Collected data
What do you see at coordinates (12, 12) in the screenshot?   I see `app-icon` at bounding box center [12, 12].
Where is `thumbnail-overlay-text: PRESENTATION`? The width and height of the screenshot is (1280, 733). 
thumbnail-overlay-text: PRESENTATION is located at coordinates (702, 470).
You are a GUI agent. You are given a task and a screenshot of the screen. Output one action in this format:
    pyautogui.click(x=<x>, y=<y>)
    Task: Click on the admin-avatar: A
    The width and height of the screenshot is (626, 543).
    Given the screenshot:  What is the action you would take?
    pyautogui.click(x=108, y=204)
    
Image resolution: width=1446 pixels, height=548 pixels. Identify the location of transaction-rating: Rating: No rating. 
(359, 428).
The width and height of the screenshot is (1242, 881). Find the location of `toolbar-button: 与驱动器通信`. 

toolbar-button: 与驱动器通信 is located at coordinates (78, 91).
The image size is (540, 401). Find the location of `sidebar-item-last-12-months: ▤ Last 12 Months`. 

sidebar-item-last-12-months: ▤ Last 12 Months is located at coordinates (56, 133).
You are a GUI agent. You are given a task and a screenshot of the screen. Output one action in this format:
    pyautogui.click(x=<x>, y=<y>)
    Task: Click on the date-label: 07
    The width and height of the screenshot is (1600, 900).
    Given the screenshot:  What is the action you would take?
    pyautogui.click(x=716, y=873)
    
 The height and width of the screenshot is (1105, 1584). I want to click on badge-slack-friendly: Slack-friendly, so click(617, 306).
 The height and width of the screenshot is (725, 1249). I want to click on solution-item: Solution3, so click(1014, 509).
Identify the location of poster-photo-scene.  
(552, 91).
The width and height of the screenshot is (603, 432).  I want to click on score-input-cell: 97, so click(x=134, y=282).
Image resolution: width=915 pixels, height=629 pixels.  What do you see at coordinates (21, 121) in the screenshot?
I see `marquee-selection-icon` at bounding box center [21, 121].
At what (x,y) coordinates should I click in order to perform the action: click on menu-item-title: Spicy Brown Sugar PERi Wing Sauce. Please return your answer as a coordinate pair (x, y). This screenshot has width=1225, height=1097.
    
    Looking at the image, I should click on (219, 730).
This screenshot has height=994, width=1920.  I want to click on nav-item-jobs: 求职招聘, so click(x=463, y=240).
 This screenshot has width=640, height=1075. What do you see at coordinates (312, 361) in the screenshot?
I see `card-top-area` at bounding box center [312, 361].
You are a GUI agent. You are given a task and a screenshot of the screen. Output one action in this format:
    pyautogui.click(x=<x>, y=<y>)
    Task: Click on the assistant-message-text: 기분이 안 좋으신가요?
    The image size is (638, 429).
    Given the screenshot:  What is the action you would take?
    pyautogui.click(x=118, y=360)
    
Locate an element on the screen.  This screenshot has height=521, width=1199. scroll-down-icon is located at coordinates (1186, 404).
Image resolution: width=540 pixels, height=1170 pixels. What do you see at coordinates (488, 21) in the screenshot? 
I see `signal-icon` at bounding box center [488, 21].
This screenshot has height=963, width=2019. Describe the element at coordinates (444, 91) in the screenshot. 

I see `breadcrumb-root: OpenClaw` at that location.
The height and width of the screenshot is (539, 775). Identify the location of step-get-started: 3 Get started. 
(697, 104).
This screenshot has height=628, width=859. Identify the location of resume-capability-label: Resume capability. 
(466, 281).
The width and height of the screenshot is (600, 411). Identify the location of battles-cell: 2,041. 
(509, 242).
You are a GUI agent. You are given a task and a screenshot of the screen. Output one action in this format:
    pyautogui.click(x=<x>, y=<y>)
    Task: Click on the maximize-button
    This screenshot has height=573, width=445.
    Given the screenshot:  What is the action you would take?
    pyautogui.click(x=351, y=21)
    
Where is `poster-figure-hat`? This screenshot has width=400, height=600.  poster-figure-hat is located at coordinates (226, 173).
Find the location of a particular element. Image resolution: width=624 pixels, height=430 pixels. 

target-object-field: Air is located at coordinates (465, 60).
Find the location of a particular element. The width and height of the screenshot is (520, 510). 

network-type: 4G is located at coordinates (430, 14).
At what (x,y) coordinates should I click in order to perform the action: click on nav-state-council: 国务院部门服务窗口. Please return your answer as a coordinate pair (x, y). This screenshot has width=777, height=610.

WHAT THIS TASK INVOLVES: Please arrange all of the material above as a numbered list, leaving out any blank lines.

TASK OUTPUT:
1. What do you see at coordinates (12, 12) in the screenshot?   I see `app-icon` at bounding box center [12, 12].
2. Where is `thumbnail-overlay-text: PRESENTATION`? The width and height of the screenshot is (1280, 733). 
3. thumbnail-overlay-text: PRESENTATION is located at coordinates (702, 470).
4. You are a GUI agent. You are given a task and a screenshot of the screen. Output one action in this format:
5.     pyautogui.click(x=<x>, y=<y>)
6.     Task: Click on the admin-avatar: A
7.     The width and height of the screenshot is (626, 543).
8.     Given the screenshot:  What is the action you would take?
9.     pyautogui.click(x=108, y=204)
10. Image resolution: width=1446 pixels, height=548 pixels. Identify the location of transaction-rating: Rating: No rating. 
11. (359, 428).
12. The width and height of the screenshot is (1242, 881). Find the location of `toolbar-button: 与驱动器通信`. 
13. toolbar-button: 与驱动器通信 is located at coordinates (78, 91).
14. The image size is (540, 401). Find the location of `sidebar-item-last-12-months: ▤ Last 12 Months`. 
15. sidebar-item-last-12-months: ▤ Last 12 Months is located at coordinates (56, 133).
16. You are a GUI agent. You are given a task and a screenshot of the screen. Output one action in this format:
17.     pyautogui.click(x=<x>, y=<y>)
18.     Task: Click on the date-label: 07
19.     The width and height of the screenshot is (1600, 900).
20.     Given the screenshot:  What is the action you would take?
21.     pyautogui.click(x=716, y=873)
22.  The height and width of the screenshot is (1105, 1584). I want to click on badge-slack-friendly: Slack-friendly, so click(617, 306).
23.  The height and width of the screenshot is (725, 1249). I want to click on solution-item: Solution3, so click(1014, 509).
24. Identify the location of poster-photo-scene.  
25. (552, 91).
26. The width and height of the screenshot is (603, 432).  I want to click on score-input-cell: 97, so click(x=134, y=282).
27. Image resolution: width=915 pixels, height=629 pixels.  What do you see at coordinates (21, 121) in the screenshot?
28. I see `marquee-selection-icon` at bounding box center [21, 121].
29. At what (x,y) coordinates should I click in order to perform the action: click on menu-item-title: Spicy Brown Sugar PERi Wing Sauce. Please return your answer as a coordinate pair (x, y). This screenshot has width=1225, height=1097.
30.     Looking at the image, I should click on (219, 730).
31. This screenshot has height=994, width=1920.  I want to click on nav-item-jobs: 求职招聘, so click(x=463, y=240).
32.  This screenshot has width=640, height=1075. What do you see at coordinates (312, 361) in the screenshot?
33. I see `card-top-area` at bounding box center [312, 361].
34. You are a GUI agent. You are given a task and a screenshot of the screen. Output one action in this format:
35.     pyautogui.click(x=<x>, y=<y>)
36.     Task: Click on the assistant-message-text: 기분이 안 좋으신가요?
37.     The image size is (638, 429).
38.     Given the screenshot:  What is the action you would take?
39.     pyautogui.click(x=118, y=360)
40. Locate an element on the screen.  This screenshot has height=521, width=1199. scroll-down-icon is located at coordinates (1186, 404).
41. Image resolution: width=540 pixels, height=1170 pixels. What do you see at coordinates (488, 21) in the screenshot? 
42. I see `signal-icon` at bounding box center [488, 21].
43. This screenshot has height=963, width=2019. Describe the element at coordinates (444, 91) in the screenshot. 
44. I see `breadcrumb-root: OpenClaw` at that location.
45. The height and width of the screenshot is (539, 775). Identify the location of step-get-started: 3 Get started. 
46. (697, 104).
47. This screenshot has height=628, width=859. Identify the location of resume-capability-label: Resume capability. 
48. (466, 281).
49. The width and height of the screenshot is (600, 411). Identify the location of battles-cell: 2,041. 
50. (509, 242).
51. You are a GUI agent. You are given a task and a screenshot of the screen. Output one action in this format:
52.     pyautogui.click(x=<x>, y=<y>)
53.     Task: Click on the maximize-button
54.     This screenshot has height=573, width=445.
55.     Given the screenshot:  What is the action you would take?
56.     pyautogui.click(x=351, y=21)
57. Where is `poster-figure-hat`? This screenshot has width=400, height=600.  poster-figure-hat is located at coordinates (226, 173).
58. Find the location of a particular element. Image resolution: width=624 pixels, height=430 pixels. 
59. target-object-field: Air is located at coordinates (465, 60).
60. Find the location of a particular element. The width and height of the screenshot is (520, 510). 
61. network-type: 4G is located at coordinates (430, 14).
62. At what (x,y) coordinates should I click in order to perform the action: click on nav-state-council: 国务院部门服务窗口. Please return your answer as a coordinate pair (x, y). This screenshot has width=777, height=610.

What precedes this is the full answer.